**What you should do**
Reproduce each of the entries below word for word, with nothing changed.

**Dataset rows**
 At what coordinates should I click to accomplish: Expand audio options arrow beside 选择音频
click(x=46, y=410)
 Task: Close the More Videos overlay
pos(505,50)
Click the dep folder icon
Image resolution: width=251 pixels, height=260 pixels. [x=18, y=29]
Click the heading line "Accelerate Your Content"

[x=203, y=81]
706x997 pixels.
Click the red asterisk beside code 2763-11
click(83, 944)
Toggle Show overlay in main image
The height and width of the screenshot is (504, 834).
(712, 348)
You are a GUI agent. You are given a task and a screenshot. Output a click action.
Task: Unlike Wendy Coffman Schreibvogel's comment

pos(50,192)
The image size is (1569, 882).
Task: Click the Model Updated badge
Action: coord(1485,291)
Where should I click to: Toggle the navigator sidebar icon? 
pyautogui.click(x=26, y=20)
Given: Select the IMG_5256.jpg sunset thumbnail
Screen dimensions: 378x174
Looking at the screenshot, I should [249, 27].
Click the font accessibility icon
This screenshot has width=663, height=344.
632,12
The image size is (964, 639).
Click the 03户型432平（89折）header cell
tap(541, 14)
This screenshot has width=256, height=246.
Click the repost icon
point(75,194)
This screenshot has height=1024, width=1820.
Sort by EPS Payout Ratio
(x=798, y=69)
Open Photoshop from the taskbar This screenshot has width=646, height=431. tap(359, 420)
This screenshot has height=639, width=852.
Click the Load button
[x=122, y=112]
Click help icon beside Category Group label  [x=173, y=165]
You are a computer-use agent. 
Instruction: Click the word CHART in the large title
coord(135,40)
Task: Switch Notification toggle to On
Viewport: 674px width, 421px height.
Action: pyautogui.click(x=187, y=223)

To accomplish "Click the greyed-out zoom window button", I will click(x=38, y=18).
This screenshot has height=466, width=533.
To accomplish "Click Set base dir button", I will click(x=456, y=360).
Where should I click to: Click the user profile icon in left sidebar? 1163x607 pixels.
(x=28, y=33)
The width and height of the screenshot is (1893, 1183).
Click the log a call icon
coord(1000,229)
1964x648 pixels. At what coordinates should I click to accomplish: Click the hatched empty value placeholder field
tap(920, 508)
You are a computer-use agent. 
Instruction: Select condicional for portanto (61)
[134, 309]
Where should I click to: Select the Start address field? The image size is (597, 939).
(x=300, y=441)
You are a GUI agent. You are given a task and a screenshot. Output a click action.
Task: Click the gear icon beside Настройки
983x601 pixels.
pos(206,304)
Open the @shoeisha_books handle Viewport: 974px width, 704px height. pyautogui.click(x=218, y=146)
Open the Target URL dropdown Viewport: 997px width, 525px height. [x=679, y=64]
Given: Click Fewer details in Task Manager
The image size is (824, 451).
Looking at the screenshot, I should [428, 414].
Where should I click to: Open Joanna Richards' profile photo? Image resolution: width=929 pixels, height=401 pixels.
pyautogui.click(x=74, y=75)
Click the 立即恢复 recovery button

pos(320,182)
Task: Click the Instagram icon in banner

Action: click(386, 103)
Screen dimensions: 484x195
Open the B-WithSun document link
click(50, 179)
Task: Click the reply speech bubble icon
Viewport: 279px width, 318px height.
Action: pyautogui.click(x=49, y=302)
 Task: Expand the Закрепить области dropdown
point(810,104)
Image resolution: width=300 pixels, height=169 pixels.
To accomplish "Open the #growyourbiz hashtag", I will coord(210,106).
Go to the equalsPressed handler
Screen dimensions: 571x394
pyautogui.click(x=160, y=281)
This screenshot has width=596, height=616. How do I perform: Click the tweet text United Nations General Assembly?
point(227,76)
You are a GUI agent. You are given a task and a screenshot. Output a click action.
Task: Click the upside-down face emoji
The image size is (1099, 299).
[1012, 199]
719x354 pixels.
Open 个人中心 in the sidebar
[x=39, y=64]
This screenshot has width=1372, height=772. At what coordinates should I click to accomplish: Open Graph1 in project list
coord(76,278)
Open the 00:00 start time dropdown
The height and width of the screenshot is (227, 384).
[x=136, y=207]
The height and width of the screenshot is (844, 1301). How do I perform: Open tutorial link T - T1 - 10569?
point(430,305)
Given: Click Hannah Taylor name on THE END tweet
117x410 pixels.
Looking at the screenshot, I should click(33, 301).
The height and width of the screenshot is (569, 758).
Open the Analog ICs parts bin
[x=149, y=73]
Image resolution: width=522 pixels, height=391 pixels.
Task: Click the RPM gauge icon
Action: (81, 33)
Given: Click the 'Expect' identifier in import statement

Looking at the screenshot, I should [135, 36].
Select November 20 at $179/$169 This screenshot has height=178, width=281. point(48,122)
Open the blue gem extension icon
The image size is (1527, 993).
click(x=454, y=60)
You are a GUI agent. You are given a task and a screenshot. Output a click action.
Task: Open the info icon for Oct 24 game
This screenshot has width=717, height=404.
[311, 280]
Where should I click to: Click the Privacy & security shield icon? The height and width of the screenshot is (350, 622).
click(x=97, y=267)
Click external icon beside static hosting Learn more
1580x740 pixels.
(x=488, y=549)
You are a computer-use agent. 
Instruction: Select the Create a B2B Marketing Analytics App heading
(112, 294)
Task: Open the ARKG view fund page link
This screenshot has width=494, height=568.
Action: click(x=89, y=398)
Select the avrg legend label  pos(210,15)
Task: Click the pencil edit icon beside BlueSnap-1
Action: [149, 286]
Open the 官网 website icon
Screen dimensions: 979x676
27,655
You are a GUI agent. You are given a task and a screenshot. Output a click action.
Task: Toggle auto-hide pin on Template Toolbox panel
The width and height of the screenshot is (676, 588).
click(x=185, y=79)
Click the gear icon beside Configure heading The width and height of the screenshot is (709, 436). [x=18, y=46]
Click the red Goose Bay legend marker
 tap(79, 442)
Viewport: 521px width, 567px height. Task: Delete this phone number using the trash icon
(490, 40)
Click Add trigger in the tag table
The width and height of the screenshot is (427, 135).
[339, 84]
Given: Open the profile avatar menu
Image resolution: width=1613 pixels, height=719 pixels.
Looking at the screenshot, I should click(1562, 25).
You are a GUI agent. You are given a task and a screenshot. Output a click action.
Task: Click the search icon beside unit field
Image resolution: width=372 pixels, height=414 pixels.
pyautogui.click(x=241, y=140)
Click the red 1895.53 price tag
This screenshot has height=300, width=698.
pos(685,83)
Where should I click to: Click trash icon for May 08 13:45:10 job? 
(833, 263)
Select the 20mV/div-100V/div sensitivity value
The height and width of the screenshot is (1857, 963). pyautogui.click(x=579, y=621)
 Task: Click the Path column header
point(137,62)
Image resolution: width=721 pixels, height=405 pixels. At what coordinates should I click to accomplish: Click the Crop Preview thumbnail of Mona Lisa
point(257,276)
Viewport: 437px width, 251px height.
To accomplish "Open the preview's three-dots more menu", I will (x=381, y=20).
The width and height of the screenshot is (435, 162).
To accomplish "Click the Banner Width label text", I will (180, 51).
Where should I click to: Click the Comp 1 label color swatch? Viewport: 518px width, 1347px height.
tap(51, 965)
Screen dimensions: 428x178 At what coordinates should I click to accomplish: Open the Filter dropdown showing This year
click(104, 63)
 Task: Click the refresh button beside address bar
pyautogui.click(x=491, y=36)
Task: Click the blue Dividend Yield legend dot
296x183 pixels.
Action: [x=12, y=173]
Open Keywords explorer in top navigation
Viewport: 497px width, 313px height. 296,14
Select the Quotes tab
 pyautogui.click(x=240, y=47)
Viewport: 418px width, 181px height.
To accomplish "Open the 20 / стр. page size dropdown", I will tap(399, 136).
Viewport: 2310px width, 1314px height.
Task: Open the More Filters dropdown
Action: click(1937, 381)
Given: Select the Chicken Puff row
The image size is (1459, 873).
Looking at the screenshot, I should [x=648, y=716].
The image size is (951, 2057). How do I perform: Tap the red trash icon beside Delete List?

**Written answer**
 At what coordinates should I click to accomplish: Expand audio options arrow beside 选择音频
click(x=46, y=410)
 Task: Close the More Videos overlay
pos(505,50)
Click the dep folder icon
Image resolution: width=251 pixels, height=260 pixels. [x=18, y=29]
Click the heading line "Accelerate Your Content"

[x=203, y=81]
706x997 pixels.
Click the red asterisk beside code 2763-11
click(83, 944)
Toggle Show overlay in main image
The height and width of the screenshot is (504, 834).
(712, 348)
You are a GUI agent. You are given a task and a screenshot. Output a click action.
Task: Unlike Wendy Coffman Schreibvogel's comment

pos(50,192)
The image size is (1569, 882).
Task: Click the Model Updated badge
Action: coord(1485,291)
Where should I click to: Toggle the navigator sidebar icon? 
pyautogui.click(x=26, y=20)
Given: Select the IMG_5256.jpg sunset thumbnail
Screen dimensions: 378x174
Looking at the screenshot, I should [249, 27].
Click the font accessibility icon
This screenshot has width=663, height=344.
632,12
The image size is (964, 639).
Click the 03户型432平（89折）header cell
tap(541, 14)
This screenshot has width=256, height=246.
Click the repost icon
point(75,194)
This screenshot has height=1024, width=1820.
Sort by EPS Payout Ratio
(x=798, y=69)
Open Photoshop from the taskbar This screenshot has width=646, height=431. tap(359, 420)
This screenshot has height=639, width=852.
Click the Load button
[x=122, y=112]
Click help icon beside Category Group label  [x=173, y=165]
You are a computer-use agent. 
Instruction: Click the word CHART in the large title
coord(135,40)
Task: Switch Notification toggle to On
Viewport: 674px width, 421px height.
Action: pyautogui.click(x=187, y=223)

To accomplish "Click the greyed-out zoom window button", I will click(x=38, y=18).
This screenshot has height=466, width=533.
To accomplish "Click Set base dir button", I will click(x=456, y=360).
Where should I click to: Click the user profile icon in left sidebar? 1163x607 pixels.
(x=28, y=33)
The width and height of the screenshot is (1893, 1183).
Click the log a call icon
coord(1000,229)
1964x648 pixels. At what coordinates should I click to accomplish: Click the hatched empty value placeholder field
tap(920, 508)
You are a computer-use agent. 
Instruction: Select condicional for portanto (61)
[134, 309]
Where should I click to: Select the Start address field? The image size is (597, 939).
(x=300, y=441)
You are a GUI agent. You are given a task and a screenshot. Output a click action.
Task: Click the gear icon beside Настройки
983x601 pixels.
pos(206,304)
Open the @shoeisha_books handle Viewport: 974px width, 704px height. pyautogui.click(x=218, y=146)
Open the Target URL dropdown Viewport: 997px width, 525px height. [x=679, y=64]
Given: Click Fewer details in Task Manager
The image size is (824, 451).
Looking at the screenshot, I should [428, 414].
Where should I click to: Open Joanna Richards' profile photo? Image resolution: width=929 pixels, height=401 pixels.
pyautogui.click(x=74, y=75)
Click the 立即恢复 recovery button

pos(320,182)
Task: Click the Instagram icon in banner

Action: click(386, 103)
Screen dimensions: 484x195
Open the B-WithSun document link
click(50, 179)
Task: Click the reply speech bubble icon
Viewport: 279px width, 318px height.
Action: pyautogui.click(x=49, y=302)
 Task: Expand the Закрепить области dropdown
point(810,104)
Image resolution: width=300 pixels, height=169 pixels.
To accomplish "Open the #growyourbiz hashtag", I will coord(210,106).
Go to the equalsPressed handler
Screen dimensions: 571x394
pyautogui.click(x=160, y=281)
This screenshot has width=596, height=616. How do I perform: Click the tweet text United Nations General Assembly?
point(227,76)
You are a GUI agent. You are given a task and a screenshot. Output a click action.
Task: Click the upside-down face emoji
The image size is (1099, 299).
[1012, 199]
719x354 pixels.
Open 个人中心 in the sidebar
[x=39, y=64]
This screenshot has width=1372, height=772. At what coordinates should I click to accomplish: Open Graph1 in project list
coord(76,278)
Open the 00:00 start time dropdown
The height and width of the screenshot is (227, 384).
[x=136, y=207]
The height and width of the screenshot is (844, 1301). How do I perform: Open tutorial link T - T1 - 10569?
point(430,305)
Given: Click Hannah Taylor name on THE END tweet
117x410 pixels.
Looking at the screenshot, I should click(33, 301).
The height and width of the screenshot is (569, 758).
Open the Analog ICs parts bin
[x=149, y=73]
Image resolution: width=522 pixels, height=391 pixels.
Task: Click the RPM gauge icon
Action: (81, 33)
Given: Click the 'Expect' identifier in import statement

Looking at the screenshot, I should [135, 36].
Select November 20 at $179/$169 This screenshot has height=178, width=281. point(48,122)
Open the blue gem extension icon
The image size is (1527, 993).
click(x=454, y=60)
You are a GUI agent. You are given a task and a screenshot. Output a click action.
Task: Open the info icon for Oct 24 game
This screenshot has width=717, height=404.
[311, 280]
Where should I click to: Click the Privacy & security shield icon? The height and width of the screenshot is (350, 622).
click(x=97, y=267)
Click external icon beside static hosting Learn more
1580x740 pixels.
(x=488, y=549)
You are a computer-use agent. 
Instruction: Select the Create a B2B Marketing Analytics App heading
(112, 294)
Task: Open the ARKG view fund page link
This screenshot has width=494, height=568.
Action: click(x=89, y=398)
Select the avrg legend label  pos(210,15)
Task: Click the pencil edit icon beside BlueSnap-1
Action: [149, 286]
Open the 官网 website icon
Screen dimensions: 979x676
27,655
You are a GUI agent. You are given a task and a screenshot. Output a click action.
Task: Toggle auto-hide pin on Template Toolbox panel
The width and height of the screenshot is (676, 588).
click(x=185, y=79)
Click the gear icon beside Configure heading The width and height of the screenshot is (709, 436). [x=18, y=46]
Click the red Goose Bay legend marker
 tap(79, 442)
Viewport: 521px width, 567px height. Task: Delete this phone number using the trash icon
(490, 40)
Click Add trigger in the tag table
The width and height of the screenshot is (427, 135).
[339, 84]
Given: Open the profile avatar menu
Image resolution: width=1613 pixels, height=719 pixels.
Looking at the screenshot, I should click(1562, 25).
You are a GUI agent. You are given a task and a screenshot. Output a click action.
Task: Click the search icon beside unit field
Image resolution: width=372 pixels, height=414 pixels.
pyautogui.click(x=241, y=140)
Click the red 1895.53 price tag
This screenshot has height=300, width=698.
pos(685,83)
Where should I click to: Click trash icon for May 08 13:45:10 job? 
(833, 263)
Select the 20mV/div-100V/div sensitivity value
The height and width of the screenshot is (1857, 963). pyautogui.click(x=579, y=621)
 Task: Click the Path column header
point(137,62)
Image resolution: width=721 pixels, height=405 pixels. At what coordinates should I click to accomplish: Click the Crop Preview thumbnail of Mona Lisa
point(257,276)
Viewport: 437px width, 251px height.
To accomplish "Open the preview's three-dots more menu", I will (x=381, y=20).
The width and height of the screenshot is (435, 162).
To accomplish "Click the Banner Width label text", I will (180, 51).
Where should I click to: Click the Comp 1 label color swatch? Viewport: 518px width, 1347px height.
tap(51, 965)
Screen dimensions: 428x178 At what coordinates should I click to accomplish: Open the Filter dropdown showing This year
click(104, 63)
 Task: Click the refresh button beside address bar
pyautogui.click(x=491, y=36)
Task: Click the blue Dividend Yield legend dot
296x183 pixels.
Action: [x=12, y=173]
Open Keywords explorer in top navigation
Viewport: 497px width, 313px height. 296,14
Select the Quotes tab
 pyautogui.click(x=240, y=47)
Viewport: 418px width, 181px height.
To accomplish "Open the 20 / стр. page size dropdown", I will tap(399, 136).
Viewport: 2310px width, 1314px height.
Task: Open the More Filters dropdown
Action: click(1937, 381)
Given: Select the Chicken Puff row
The image size is (1459, 873).
Looking at the screenshot, I should [x=648, y=716].
The image size is (951, 2057). How do I perform: Tap the red trash icon beside Delete List?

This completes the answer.